As to NY, it looks like the people in the state are getting ready to once again shoot themselves in the head. Andrew Cuomo is heading to Albany as he throws his hat in the ring to become Governor. Probably the worst Governor in the country, even worse than CA Gov. Newsome. Cuomo's decision to shutter Indian Point Nuclear Power Plant has to be the catastrophe of the year (or 20 years) for NY now that it must grapple with greater natural gas dependency, higher emissions, higher price volatility and significant reliability challenges. You have to wonder if it is possible to turn around the size and scope of the massive buildup of wind and solar as we watch now, the construction of High Voltage Power Lines that are crossing lands vulnerable to destruction of our landscapes with the objective to deliver more and more unreliable wind and solar. But, strangely, to the consternation of communities that believed in the carbon neutral dream, reality set in, which strikes at the heart of its beliefs. When last week in Santa Fe, NM the true believers under the spell of the Green New Deal became the protesters and confronted the UHV buildout in serious fashion it was something to behold.
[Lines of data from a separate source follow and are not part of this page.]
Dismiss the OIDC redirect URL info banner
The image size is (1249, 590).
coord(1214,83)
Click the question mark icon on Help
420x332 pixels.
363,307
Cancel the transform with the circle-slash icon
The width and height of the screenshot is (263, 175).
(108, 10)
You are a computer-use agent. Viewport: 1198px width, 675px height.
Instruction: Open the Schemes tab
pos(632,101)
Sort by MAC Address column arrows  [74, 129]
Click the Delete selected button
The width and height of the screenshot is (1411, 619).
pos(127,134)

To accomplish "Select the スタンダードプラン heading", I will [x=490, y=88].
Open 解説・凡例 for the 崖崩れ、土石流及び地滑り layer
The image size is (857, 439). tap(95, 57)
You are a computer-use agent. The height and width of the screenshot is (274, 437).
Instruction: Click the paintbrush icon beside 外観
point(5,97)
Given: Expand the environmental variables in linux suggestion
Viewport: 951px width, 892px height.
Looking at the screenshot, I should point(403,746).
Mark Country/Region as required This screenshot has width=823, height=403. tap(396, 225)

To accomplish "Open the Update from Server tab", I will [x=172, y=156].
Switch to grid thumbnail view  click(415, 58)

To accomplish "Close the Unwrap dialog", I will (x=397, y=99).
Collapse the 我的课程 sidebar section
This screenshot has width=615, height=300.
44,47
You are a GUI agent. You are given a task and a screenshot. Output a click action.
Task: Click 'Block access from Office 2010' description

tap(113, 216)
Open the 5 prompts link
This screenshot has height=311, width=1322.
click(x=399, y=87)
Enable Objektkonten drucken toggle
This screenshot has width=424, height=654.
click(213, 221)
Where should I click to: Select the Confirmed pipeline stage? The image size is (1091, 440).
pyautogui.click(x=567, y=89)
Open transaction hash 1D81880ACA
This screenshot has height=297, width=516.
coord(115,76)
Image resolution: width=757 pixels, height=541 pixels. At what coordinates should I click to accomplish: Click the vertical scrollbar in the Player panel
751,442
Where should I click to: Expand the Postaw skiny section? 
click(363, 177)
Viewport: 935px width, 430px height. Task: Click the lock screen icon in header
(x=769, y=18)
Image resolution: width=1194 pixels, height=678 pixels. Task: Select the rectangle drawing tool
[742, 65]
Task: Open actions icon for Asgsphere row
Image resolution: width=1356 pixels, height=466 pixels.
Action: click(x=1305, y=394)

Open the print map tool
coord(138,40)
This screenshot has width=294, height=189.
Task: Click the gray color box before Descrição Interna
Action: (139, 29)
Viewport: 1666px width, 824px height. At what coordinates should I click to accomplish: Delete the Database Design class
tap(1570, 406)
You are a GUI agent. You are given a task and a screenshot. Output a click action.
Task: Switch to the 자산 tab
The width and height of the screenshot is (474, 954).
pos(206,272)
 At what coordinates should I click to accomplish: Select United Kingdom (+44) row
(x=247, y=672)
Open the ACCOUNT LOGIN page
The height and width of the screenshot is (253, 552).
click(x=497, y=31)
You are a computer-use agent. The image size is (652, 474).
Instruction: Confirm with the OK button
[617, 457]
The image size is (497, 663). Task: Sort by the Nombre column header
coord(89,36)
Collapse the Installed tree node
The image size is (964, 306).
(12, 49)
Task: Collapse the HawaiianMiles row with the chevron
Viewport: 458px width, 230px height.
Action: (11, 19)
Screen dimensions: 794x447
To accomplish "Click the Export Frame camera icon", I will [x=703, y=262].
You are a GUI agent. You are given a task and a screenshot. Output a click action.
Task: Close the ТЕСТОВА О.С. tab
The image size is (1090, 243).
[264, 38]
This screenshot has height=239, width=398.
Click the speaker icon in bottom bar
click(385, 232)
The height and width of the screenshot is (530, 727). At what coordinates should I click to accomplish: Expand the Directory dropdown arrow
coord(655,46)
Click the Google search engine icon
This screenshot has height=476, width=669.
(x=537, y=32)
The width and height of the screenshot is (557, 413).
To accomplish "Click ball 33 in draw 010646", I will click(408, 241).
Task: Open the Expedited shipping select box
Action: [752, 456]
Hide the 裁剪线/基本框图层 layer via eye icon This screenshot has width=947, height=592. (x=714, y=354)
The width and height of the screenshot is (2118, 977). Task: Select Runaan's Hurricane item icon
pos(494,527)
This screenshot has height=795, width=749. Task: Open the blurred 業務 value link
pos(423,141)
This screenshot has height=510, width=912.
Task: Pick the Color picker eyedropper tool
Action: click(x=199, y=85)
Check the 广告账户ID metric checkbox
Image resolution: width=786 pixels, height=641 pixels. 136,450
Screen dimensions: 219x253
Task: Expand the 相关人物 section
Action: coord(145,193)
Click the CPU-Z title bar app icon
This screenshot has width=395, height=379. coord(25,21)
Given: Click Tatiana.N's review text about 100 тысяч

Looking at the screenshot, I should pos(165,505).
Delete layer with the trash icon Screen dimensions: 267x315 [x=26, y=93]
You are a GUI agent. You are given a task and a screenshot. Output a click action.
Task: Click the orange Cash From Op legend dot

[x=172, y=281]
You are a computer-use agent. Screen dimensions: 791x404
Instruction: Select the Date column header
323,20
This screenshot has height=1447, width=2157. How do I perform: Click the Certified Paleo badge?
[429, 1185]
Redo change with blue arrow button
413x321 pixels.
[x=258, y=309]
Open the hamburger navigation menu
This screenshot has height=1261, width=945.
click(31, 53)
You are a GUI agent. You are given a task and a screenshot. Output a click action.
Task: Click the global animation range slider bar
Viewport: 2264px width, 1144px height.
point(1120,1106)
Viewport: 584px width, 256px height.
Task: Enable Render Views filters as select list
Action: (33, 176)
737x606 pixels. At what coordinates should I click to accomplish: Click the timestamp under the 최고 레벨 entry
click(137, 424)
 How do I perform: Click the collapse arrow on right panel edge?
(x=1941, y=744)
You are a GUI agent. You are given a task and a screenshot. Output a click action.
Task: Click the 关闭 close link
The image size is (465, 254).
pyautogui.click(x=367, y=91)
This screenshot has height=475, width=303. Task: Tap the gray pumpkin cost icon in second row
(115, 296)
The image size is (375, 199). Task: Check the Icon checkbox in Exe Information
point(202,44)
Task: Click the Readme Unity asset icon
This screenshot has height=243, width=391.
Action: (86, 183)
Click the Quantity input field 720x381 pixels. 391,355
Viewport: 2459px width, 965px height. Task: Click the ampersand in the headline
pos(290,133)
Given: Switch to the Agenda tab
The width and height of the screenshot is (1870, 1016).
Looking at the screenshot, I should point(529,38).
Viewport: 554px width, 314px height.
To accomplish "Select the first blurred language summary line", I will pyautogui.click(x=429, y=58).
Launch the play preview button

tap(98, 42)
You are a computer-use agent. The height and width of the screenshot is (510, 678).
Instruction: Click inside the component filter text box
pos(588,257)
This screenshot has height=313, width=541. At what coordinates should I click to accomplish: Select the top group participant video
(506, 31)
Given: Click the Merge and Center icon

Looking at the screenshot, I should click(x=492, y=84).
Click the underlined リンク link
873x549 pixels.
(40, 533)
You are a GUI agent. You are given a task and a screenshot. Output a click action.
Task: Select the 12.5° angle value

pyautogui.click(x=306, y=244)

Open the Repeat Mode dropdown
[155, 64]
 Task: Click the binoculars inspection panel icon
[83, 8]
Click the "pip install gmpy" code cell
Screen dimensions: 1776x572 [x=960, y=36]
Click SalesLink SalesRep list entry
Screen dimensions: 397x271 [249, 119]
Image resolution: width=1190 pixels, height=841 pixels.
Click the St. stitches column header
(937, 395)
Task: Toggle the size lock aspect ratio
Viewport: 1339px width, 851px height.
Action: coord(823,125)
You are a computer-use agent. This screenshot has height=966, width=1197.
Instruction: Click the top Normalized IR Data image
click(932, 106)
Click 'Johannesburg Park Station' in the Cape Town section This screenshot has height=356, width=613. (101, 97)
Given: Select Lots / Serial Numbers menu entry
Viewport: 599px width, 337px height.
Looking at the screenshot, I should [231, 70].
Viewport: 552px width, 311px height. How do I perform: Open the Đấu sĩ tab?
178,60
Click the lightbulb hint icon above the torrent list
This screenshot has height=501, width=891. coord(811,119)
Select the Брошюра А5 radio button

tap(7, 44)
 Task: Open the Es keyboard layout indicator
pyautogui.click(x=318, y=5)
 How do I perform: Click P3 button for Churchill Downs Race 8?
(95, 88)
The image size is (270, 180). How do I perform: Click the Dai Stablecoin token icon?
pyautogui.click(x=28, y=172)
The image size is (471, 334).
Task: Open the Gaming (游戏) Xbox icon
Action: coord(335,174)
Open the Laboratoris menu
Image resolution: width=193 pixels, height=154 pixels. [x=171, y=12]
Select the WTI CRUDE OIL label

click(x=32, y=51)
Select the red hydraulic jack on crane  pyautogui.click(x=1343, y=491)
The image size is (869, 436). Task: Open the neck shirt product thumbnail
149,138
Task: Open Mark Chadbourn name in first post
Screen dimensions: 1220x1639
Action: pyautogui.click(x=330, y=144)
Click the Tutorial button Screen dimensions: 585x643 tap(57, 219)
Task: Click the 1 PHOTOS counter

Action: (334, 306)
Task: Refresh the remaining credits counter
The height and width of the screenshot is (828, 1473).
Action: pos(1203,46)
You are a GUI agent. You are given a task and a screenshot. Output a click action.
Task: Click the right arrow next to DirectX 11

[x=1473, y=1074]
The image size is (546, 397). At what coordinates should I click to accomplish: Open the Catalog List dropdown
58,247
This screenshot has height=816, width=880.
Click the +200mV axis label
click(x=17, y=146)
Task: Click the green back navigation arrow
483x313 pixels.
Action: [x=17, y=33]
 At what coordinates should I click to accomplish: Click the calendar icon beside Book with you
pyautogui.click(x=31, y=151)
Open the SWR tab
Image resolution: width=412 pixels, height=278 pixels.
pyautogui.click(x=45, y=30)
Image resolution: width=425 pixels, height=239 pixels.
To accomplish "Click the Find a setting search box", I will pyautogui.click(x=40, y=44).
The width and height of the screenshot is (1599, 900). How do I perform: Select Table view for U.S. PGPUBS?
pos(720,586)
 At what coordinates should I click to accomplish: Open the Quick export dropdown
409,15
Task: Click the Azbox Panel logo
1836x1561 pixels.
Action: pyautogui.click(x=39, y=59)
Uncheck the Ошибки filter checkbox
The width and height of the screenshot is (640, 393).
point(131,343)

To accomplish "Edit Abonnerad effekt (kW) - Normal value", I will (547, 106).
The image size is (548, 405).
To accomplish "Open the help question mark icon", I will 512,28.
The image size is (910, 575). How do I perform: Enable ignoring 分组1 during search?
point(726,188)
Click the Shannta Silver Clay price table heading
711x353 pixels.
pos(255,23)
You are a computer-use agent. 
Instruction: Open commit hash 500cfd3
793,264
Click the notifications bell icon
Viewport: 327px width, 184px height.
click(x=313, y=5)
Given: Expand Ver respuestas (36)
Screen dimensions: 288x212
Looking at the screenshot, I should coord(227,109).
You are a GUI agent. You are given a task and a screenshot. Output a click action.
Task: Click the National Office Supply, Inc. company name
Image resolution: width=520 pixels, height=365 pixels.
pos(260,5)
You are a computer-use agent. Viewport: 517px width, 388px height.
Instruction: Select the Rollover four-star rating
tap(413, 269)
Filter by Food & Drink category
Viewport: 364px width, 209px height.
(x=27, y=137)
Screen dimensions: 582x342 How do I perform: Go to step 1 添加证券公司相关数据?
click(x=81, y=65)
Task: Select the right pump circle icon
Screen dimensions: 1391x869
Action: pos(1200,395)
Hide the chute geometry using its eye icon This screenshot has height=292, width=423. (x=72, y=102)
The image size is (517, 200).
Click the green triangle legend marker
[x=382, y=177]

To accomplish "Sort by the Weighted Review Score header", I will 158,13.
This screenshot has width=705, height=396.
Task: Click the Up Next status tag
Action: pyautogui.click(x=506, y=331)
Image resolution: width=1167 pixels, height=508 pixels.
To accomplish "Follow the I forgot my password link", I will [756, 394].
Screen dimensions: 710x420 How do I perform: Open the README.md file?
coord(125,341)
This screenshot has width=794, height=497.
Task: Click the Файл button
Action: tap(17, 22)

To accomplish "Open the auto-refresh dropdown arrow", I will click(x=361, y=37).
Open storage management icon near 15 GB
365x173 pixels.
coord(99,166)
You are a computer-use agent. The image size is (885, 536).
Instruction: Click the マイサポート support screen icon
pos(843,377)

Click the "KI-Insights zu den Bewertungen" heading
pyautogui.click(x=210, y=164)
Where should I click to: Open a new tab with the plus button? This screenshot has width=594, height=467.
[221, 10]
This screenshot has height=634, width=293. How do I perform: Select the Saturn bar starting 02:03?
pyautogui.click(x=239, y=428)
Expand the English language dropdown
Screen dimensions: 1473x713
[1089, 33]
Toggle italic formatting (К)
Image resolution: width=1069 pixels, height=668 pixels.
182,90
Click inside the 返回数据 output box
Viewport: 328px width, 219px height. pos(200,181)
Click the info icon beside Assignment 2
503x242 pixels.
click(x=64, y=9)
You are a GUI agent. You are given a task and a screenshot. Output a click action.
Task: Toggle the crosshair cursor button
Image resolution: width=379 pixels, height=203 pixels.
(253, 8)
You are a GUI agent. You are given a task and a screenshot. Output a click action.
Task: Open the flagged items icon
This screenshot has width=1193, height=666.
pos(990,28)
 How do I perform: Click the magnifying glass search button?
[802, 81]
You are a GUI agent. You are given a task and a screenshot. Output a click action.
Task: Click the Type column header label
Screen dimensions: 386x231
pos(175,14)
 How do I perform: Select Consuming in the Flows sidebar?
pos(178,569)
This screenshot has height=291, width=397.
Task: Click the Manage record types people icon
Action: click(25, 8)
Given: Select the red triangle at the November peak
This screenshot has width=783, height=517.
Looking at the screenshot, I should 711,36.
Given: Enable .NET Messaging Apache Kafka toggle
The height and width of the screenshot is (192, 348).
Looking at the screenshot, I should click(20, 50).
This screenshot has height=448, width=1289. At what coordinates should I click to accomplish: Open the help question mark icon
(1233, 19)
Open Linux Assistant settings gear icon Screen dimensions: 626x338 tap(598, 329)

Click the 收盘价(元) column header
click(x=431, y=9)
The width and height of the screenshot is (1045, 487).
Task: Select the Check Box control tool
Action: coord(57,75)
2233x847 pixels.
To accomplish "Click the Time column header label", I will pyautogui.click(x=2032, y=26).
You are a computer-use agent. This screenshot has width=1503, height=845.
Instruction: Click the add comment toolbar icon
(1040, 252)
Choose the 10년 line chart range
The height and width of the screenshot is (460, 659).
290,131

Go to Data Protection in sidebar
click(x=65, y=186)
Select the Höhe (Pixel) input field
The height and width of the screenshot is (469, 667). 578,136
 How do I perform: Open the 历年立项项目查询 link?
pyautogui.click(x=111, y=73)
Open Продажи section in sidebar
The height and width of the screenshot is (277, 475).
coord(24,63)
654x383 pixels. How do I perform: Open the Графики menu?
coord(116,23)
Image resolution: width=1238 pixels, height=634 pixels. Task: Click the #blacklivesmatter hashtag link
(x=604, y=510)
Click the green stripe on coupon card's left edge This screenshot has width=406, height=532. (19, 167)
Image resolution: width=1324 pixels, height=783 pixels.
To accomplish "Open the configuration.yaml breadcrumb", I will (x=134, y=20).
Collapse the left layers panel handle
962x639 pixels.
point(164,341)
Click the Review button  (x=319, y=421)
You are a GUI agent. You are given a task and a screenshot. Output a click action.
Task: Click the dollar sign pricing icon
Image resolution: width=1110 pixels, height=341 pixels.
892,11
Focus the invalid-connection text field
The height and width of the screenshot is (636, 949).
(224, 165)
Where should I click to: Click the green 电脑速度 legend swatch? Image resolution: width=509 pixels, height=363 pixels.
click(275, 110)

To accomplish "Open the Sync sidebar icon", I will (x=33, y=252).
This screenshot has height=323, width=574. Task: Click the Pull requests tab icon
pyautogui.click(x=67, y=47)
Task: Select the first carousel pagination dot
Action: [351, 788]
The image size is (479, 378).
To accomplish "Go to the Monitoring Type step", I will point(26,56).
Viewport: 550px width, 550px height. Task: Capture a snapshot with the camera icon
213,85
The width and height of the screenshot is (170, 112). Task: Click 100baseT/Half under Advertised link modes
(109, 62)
So, eventually, realization is beginning to set in, since the true nature of a zero-emissions world is the scam of the century. Taxpayer dollars flow into government, and on to climate mavericks that go bankrupt, NGO's that launder funds to politicians and fellow scam artists running great sounding organizations that provide no objectives or solutions for energy needed to have a strong economy (I.E. Stacy Abrams $2B Power Forward). But, when Big Environment gets its share, which has been captured by the NGO billionaires of the Rockefeller's and Bloomberg's that fund the giant groups to engage in the inevitable string of lawsuits against reliable energy companies and all power plants it really puts the oil, gas, coal and nuclear sectors in jeopardy. Recently: Sierra Club vs. NMFS where federal judge Broadman of Maryland has revoked the takings clause under the Endangered Special Act in the Gulf, leaving offshore oil and gas operations and leasing at high risk for litigation that will be incoming from the same groups. We can only hope DOI Burgum is aware of the threat of offshore production since this rule kicks in May, 2025. So, the industry is hanging its hat on the new DOI, BLM, BOEM, NMFS, etc. that have some time to put at least the enormous subsidies, tax credits, the BS of carbon capture, carbon tax, etc., back in the box and continue sound energy policies to stop the madness of energy delivered at the whim of Mother Nature.